Say, “Let’s write ordered pair using the values x and y.” The fourth column in your table should be called “Ordered pairs”. Students should be reminded that they move on the grid from the x-axis to the y-axis when they find points. The x first number in an ordered pair represents and the y second number represent y. These numbers are the x-, and y_-coordinates.

Ask Which number did you use for x? (1) Which number did we use for y?(6) Now, which is the first pair of ordered pairs? (1),6, Students should complete their tables. Record the completed tables in public for the class. Write Now, we will graph the equation x+5 = y on the grid. This grid is known as a coordinate grid. Let’s have a closer look at each part of the grid.

Point to the horizontal line of the grid. Say: The x-axis is the line. Point to the vertical line of the grid.

**Ask: How do you believe this line is named?** Coordinate Geometry Free PDF

- Students should understand the connection between the and-axes.
- Speak: Now let’s find the ordered pairs on this grid. Who can find (1.6 )?

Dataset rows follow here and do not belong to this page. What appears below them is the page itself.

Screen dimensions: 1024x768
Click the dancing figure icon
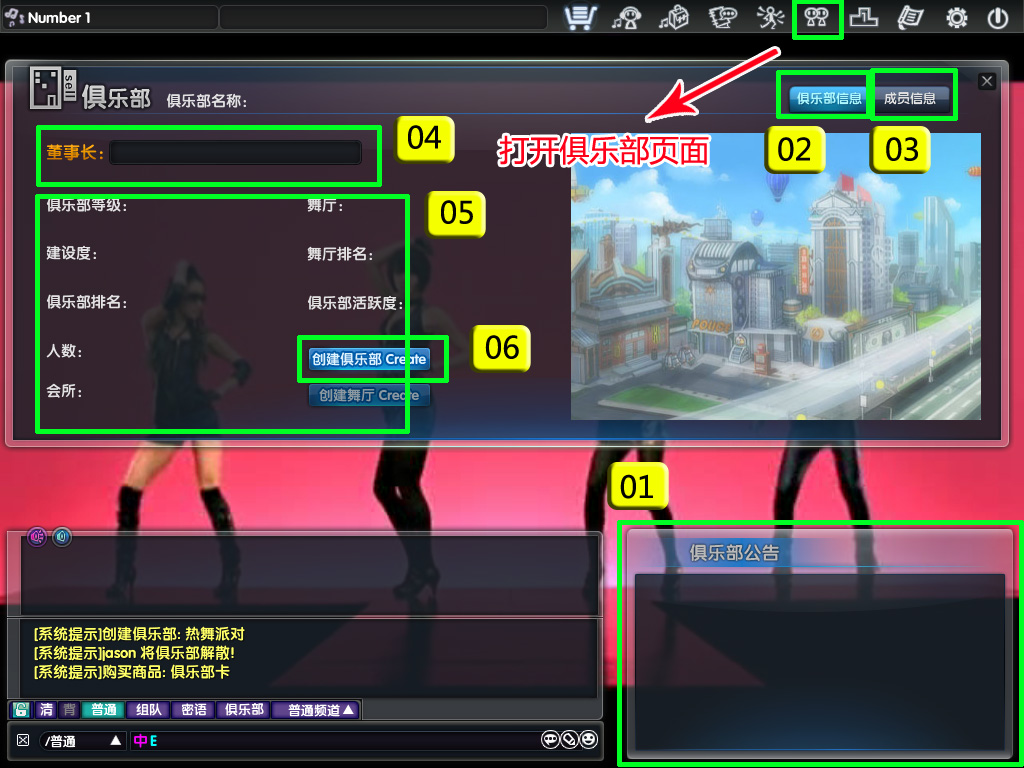pyautogui.click(x=770, y=18)
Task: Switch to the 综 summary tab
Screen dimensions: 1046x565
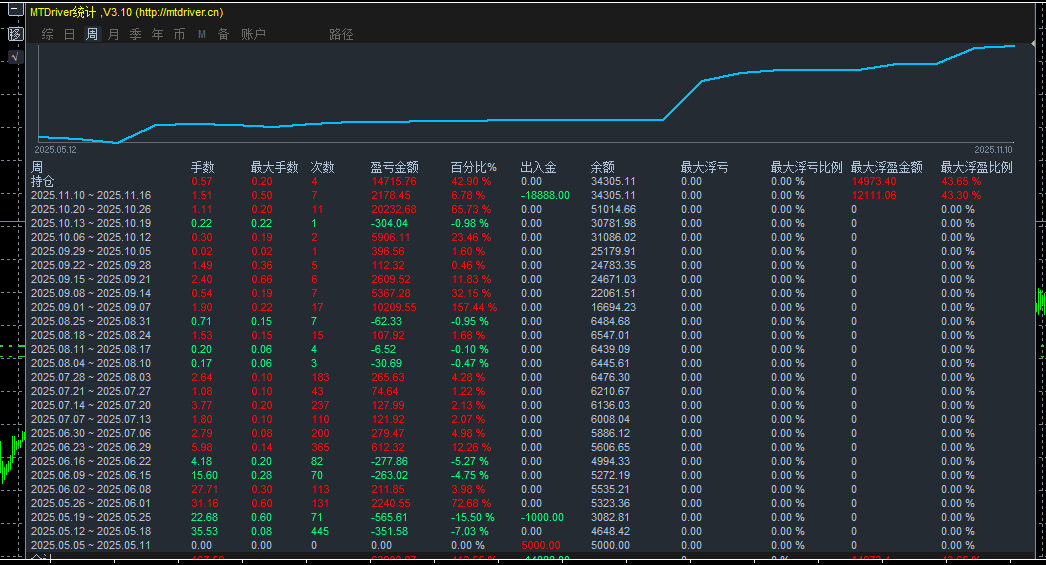Action: [x=47, y=35]
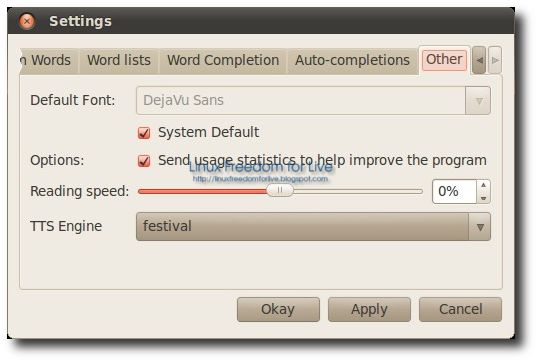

Ask a volunteer to describe the location of each ordered pair. All students can see the coordinate grid and mark the exact location. Next, have students find the remaining ordered pairs using their grids.

** Speak: Let’s connect all the points. Which figure did you get?**

Coordinate Geometry Free PDF – Students should use a straight edge for connecting the points. Students can demonstrate to them how you extend both ends of the line slightly and draw arrows. This will show that the line continues in both directions. The figure should be identified by students as a straight line. Students should repeat the activity using the equation x + 2 = y. For x, use the numbers 5, 6, 7, 8 and 9.

**CONCLUSION** – **Assessment Hints and Wrap-Up**

Coordinate Geometry Free PDF . This skill will require a lot of practice. Students should be reminded to take care of their graphs and work hard. You should keep students’ progress in mind when assessing their progress. Make sure they are able to complete each step without being rushed.